SAVE_DIR="CHECKPOINT_SAVE_DIR"
CKPT_NAME="CKPT_NAME"
ATTN_TYPE="amlpquery"
VISIBLE_GPUS="0,1,2,3"
# train
CUDA_VISIBLE_DEVICES=$VISIBLE_GPUS python train.py $DATA_DIR \
   --arch cmlm_transformer_wmt_en_de \
   -s de \
   -t en \
   --optimizer adam \
   --adam-betas '(0.9,0.98)' \
   --criterion nat_loss \
   --task translation_lev \
   --label-smoothing 0.1 \
   --noise random_mask \
   --lr-scheduler inverse_sqrt \
   --warmup-init-lr '1e-07' \
   --lr 0.0005 \
   --warmup-updates 40000 \
   --dropout 0.2 \
   --weight-decay 0.01 \
   --decoder-learned-pos \
   --encoder-learned-pos \
   --apply-bert-init \
   --share-all-embeddings \
   --max-tokens 16384 \
   --max-update 300000 \
   --fixed-validation-seed 7 \
   --log-interval 100 \
   --fp16 \
   --keep-last-epochs 20 \
   --eval-bleu --eval-bleu-args '{"iter_decode_max_iter": 0, "iter_decode_with_beam": 1}' \
    --eval-tokenized-bleu --eval-bleu-remove-bpe \
   --landmarks 16 \
   --insertCausalSelfAttn \
   --amlp-activation 'softmax' \
   --encoder-self-attention-type 'mha' \
   --decoder-cross-attention-type $ATTN_TYPE \
   --decoder-self-attention-type $ATTN_TYPE \
   --no-scale-embedding \
   --concatPE \
   --add_ema 0.99 \
   --selfcorrection 0 \
   --replacefactor 0.3 \
   --save-dir $SAVE_DIR/$CKPT_NAME

# test
python InferenceWMT_valid.py $CKPT_NAME 132 151 $SAVE_DIR/BLEU/  $DATA_DIR

Here we use two distilled datasets WMT 14 EN-DE and WMT 14 DE-EN.
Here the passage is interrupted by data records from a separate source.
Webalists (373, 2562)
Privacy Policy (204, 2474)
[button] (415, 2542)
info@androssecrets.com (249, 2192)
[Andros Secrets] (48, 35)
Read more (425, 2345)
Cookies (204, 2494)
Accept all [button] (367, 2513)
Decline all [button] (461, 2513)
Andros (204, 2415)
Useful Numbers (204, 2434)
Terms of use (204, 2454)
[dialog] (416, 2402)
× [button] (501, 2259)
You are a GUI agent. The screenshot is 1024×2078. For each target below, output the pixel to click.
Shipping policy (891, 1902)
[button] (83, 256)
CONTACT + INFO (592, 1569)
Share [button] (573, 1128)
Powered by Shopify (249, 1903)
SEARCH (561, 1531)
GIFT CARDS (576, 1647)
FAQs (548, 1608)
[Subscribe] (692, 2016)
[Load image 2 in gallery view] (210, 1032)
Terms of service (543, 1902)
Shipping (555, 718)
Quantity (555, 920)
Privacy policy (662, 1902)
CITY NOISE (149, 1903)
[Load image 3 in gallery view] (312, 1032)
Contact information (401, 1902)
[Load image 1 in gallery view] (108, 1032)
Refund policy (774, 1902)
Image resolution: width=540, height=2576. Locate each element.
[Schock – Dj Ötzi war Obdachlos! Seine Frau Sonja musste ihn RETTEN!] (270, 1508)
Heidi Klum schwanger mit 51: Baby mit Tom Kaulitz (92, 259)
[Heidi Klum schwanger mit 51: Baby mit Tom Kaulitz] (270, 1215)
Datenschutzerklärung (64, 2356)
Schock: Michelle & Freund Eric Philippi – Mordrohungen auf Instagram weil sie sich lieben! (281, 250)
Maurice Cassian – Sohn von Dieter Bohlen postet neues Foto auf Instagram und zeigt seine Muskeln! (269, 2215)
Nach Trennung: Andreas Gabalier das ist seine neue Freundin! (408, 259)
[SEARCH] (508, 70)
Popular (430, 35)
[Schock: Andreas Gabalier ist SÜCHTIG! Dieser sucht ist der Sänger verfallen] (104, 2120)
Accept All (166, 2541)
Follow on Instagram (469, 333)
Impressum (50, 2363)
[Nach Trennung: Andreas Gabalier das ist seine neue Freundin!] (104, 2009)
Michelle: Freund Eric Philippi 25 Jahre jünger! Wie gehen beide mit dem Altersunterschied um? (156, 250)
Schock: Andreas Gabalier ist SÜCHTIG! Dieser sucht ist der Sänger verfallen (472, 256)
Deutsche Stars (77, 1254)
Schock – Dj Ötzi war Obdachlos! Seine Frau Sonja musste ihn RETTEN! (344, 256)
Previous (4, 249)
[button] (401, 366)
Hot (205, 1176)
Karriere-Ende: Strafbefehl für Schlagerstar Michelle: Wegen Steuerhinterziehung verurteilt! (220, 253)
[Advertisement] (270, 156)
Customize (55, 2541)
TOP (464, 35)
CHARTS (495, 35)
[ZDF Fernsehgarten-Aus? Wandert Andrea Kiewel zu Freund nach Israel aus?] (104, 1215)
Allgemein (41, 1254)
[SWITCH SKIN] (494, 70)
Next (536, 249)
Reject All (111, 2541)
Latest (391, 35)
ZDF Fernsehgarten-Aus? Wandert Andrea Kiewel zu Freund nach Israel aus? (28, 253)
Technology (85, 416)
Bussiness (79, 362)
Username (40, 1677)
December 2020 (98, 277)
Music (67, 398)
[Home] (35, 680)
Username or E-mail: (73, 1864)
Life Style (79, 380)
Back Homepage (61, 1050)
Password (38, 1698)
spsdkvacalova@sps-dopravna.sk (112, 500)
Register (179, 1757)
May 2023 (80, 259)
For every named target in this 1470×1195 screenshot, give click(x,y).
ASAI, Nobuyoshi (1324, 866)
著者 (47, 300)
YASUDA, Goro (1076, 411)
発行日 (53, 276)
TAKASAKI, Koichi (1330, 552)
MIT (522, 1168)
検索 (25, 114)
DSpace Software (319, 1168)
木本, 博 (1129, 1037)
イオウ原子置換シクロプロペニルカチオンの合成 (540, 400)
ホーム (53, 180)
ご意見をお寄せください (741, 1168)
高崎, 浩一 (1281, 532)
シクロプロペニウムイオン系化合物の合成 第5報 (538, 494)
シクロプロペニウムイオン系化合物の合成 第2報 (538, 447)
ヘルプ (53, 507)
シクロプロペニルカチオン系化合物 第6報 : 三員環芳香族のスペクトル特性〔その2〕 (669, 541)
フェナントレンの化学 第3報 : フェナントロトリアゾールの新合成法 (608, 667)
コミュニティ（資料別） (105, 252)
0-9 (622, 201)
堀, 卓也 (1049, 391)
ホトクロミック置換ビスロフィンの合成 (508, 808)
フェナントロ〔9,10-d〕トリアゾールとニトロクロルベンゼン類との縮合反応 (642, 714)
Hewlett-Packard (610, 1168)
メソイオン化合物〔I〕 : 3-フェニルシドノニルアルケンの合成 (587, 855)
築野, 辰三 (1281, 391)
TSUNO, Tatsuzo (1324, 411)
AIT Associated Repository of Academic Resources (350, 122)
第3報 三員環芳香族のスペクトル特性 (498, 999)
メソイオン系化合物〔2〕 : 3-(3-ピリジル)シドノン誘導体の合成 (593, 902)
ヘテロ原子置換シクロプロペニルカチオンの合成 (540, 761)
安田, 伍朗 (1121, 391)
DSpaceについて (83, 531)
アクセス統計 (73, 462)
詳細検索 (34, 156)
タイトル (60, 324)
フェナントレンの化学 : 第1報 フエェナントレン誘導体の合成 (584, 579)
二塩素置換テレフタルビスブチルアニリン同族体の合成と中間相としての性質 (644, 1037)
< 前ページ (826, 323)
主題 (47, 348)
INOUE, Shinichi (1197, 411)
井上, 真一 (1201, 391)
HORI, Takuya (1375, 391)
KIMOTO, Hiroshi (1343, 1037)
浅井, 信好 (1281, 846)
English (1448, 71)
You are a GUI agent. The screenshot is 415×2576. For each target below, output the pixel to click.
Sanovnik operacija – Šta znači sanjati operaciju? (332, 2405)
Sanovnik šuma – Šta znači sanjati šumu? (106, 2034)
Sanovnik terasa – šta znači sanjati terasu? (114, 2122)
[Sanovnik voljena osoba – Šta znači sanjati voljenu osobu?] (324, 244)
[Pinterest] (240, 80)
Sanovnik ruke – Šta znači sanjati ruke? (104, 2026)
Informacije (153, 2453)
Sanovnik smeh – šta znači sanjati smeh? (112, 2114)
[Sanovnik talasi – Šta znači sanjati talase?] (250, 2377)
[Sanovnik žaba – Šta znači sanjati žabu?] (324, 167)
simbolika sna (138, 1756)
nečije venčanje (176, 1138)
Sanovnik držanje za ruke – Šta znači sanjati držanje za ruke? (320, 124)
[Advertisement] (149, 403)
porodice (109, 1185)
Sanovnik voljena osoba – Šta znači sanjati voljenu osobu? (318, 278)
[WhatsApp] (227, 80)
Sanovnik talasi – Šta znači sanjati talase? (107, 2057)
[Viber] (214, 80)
Special Arguments explanation:

  • --landmarks: the $c$ value in AMLP.
  • --amlp-activation: the activation function of AMLP. Default to be softmax.
  • --decoder-{self, cross}-attention-type: the type of attention used in experiments. We did not use amlpcov because amlpcov lags behind amlpquery in cross attention, which is not appropriate for generation task.

The number of GPU devices can be changed, but the max tokens should be 64k via the formula: update_freq * GPU_devices * max-tokens, where --update-freq defaults to 1.